I'd Know You Anywhere by Laura Lippman

Laura Lippman’s I’d Know You Anywhere was the first of my hot summer books, and the perfect book for a sunny long weekend. It’s mainly told from the point of view of Eliza Benedict, an unassuming wife and mother currently preoccupied with adjusting to life in Maryland after six years living in London, and also with her daughter’s initial  forays into teenaged awfullness.

The last thing on Eliza’s mind is Walter Bowman, from what she’s come to refer to (though she rarely refers to it) as “the summer I was fifteen”. That summer, after she stumbled upon him burying a body, Bowman kidnapped Eliza, and kept her prisoner for thirty-nine days, and then he let her go, to be the only one of his victims w ho’d live to tell.

Years later, Eliza appears unscathed on the surface, having managed a fulfilling life for herself, married to a man she loves, and as a devoted mother to her children. (Eliza’s academic background is in children’s literature; she claims, “Everything I know about parenting, I learned from Ramona Quimby”).  Though she never feels completely secure, insisting that the windows stay locked even in the heat of summer, but there are indeed long periods of time during which she doesn’t think of Walter Bowman and that summer. So she is really rather rattled to hear from him again.

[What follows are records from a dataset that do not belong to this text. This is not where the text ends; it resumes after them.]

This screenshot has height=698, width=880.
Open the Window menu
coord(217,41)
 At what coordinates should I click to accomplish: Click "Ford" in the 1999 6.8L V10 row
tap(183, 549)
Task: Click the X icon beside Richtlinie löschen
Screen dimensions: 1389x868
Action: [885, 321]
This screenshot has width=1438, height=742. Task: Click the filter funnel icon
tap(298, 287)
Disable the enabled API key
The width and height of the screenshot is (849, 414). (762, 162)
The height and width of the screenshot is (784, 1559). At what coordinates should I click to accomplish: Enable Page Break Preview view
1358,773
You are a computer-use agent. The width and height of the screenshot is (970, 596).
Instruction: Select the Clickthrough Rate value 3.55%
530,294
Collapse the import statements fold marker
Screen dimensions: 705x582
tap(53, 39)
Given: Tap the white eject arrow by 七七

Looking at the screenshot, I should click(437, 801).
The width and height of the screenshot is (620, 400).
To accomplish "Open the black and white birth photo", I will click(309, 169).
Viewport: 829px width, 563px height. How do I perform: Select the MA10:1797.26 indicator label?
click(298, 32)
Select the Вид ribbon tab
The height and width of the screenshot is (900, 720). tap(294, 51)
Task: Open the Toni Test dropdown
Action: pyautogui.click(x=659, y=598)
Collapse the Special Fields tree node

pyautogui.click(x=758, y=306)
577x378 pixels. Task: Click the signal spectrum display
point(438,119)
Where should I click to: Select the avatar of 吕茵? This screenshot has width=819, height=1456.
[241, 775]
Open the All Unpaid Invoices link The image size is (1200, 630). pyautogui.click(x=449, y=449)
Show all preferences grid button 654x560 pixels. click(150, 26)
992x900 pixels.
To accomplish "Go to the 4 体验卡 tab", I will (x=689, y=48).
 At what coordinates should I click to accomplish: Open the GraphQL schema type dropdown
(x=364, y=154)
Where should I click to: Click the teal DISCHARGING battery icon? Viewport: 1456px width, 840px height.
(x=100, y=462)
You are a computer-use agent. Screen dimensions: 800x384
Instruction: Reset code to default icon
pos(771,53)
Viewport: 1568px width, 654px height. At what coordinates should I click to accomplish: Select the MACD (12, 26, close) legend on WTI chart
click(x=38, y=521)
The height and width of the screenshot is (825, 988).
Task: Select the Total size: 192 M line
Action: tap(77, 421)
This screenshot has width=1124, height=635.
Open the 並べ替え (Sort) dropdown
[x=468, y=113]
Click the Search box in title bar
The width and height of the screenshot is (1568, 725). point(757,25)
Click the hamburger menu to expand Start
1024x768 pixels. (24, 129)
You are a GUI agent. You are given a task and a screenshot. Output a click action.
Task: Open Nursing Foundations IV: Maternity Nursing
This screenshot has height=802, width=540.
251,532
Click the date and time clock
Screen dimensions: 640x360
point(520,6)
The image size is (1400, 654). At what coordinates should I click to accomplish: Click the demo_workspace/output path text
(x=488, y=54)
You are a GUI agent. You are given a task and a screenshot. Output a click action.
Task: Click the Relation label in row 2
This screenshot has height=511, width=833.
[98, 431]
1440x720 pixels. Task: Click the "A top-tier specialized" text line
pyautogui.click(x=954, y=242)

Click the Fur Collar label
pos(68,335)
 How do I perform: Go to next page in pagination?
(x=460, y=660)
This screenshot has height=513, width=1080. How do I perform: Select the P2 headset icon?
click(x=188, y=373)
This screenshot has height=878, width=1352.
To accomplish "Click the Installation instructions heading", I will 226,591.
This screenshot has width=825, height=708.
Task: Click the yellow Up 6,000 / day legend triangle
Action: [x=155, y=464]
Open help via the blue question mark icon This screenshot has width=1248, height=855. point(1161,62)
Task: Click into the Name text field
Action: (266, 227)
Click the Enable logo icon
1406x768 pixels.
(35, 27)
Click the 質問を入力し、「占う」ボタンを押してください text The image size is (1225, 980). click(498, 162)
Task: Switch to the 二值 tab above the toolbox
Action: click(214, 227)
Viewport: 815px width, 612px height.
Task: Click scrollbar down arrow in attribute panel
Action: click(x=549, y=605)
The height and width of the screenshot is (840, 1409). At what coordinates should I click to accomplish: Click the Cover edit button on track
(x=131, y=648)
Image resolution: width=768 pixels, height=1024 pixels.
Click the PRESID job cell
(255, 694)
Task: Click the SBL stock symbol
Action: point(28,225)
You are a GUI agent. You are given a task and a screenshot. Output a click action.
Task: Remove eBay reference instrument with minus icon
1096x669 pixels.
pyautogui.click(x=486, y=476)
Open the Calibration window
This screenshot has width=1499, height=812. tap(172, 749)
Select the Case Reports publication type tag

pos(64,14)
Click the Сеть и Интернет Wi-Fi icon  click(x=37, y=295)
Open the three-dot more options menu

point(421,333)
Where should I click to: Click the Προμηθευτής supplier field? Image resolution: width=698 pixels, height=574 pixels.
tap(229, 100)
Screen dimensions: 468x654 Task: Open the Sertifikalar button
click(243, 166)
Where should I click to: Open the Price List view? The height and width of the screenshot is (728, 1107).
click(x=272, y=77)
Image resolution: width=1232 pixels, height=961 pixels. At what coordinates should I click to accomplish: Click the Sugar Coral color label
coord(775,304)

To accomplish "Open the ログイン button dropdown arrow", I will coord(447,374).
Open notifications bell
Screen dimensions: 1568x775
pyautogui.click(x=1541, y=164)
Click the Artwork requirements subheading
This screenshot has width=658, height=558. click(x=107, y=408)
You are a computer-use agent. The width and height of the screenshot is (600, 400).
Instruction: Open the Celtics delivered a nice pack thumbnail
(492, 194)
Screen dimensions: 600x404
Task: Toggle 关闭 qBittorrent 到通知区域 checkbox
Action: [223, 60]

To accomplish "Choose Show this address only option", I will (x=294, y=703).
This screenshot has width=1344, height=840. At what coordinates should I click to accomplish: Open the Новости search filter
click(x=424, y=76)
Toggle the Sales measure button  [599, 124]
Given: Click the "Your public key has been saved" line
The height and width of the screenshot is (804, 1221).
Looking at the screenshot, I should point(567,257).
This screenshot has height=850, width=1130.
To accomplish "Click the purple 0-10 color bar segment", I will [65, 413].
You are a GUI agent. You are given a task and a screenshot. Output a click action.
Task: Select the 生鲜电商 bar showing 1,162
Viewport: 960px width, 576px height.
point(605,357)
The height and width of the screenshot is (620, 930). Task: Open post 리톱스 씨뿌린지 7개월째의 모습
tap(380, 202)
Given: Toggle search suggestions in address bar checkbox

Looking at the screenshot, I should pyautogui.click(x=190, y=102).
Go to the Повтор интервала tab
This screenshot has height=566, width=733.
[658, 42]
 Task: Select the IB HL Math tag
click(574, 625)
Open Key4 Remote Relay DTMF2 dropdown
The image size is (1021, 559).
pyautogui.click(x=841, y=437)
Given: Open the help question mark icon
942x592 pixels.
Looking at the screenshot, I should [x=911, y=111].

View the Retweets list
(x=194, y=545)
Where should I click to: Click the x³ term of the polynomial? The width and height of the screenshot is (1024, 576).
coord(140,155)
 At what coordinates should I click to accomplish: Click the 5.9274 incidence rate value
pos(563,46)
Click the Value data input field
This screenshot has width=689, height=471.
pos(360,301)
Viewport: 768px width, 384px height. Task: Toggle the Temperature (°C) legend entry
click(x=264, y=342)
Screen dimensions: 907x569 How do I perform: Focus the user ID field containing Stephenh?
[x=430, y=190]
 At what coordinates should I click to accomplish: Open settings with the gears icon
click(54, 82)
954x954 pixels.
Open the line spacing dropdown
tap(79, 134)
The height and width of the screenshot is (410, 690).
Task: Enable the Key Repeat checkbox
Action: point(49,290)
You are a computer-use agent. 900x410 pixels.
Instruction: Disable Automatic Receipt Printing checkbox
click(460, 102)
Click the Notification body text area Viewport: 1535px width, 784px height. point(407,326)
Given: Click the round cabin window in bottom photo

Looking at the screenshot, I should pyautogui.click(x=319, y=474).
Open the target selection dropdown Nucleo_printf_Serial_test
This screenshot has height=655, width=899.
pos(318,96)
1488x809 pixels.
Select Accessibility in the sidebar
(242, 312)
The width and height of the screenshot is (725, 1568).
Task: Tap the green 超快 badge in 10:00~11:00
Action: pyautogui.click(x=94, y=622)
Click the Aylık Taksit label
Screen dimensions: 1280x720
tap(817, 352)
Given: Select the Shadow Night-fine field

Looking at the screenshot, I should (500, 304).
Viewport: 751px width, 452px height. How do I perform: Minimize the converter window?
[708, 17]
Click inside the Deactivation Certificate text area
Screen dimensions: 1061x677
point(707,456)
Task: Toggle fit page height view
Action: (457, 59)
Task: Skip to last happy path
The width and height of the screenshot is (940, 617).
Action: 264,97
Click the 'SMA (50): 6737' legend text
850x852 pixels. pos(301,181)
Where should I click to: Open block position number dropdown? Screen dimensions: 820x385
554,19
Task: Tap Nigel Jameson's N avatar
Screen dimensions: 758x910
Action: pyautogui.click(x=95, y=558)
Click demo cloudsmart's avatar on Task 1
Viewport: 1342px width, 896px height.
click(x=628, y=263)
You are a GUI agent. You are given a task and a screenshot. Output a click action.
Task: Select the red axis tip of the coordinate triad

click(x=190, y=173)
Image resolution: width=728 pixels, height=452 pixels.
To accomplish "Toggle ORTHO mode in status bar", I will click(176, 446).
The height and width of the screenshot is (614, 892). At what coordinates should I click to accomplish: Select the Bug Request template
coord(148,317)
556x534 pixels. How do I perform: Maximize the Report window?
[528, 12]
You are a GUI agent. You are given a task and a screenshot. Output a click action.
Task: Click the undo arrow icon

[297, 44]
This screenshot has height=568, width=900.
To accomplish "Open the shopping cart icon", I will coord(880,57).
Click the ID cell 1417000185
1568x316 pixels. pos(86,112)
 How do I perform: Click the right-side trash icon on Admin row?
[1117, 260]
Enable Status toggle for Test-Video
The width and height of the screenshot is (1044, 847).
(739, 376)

Bowman had been sentenced to death for the murder of another girl he’d picked up when he was with Eliza, but due to technicalities has been waiting on Death Row ever since. When he contacts Eliza, he is hoping to manipulate her into assisting him with one more appeal, the same way he’d managed to manipulate her into complying with his wishes during that summer long ago. Of course, Eliza initially resists his advances, but he has promised to reveal information about his other victims, and she also hopes that by meeting him, she might finally understand why he let her go.

In addition to Eliza’s point of view, the novel comes from the perspective of Walter, and from that of Trudy Tackett, mother of one of his victims. Trudy’s reason for living is to finally witness Walter’s executive, and her sections of the novel are the most compelling of the trio– Lippman nails the might of her fury and the hole that is her grief. Walter himself is less believable, though perhaps being inside his head is just discomforting. Eliza also is hard to pin down– she’s meant to be somewhat unknowable, even to herself, and far more impressionable than impressing, but sometimes she reads as though Lippman wasn’t altogether sure who she was either.

I’d Know You Anywhere is not as successful as Lippman’s previous stand-alone novels (Life Sentences and What the Dead Know), its structure as fragmented as Eliza’s character. By its second half, however, the book picks up steam, becomes more cohesive, and by the time Eliza’s facing Walter down in his cell, the whole thing is worth the ride. Lippman’s writing is so smart, the prose bursting with the stuff of the world, with facts and ideas, and her characters usually jump off the page– Eliza’s overbearing sister Vonnie, her eccentric but loving parents, her daughter and her son.

The book is devourable, suspense mounting as the plot whips along, and really, summer days were really made for books like this.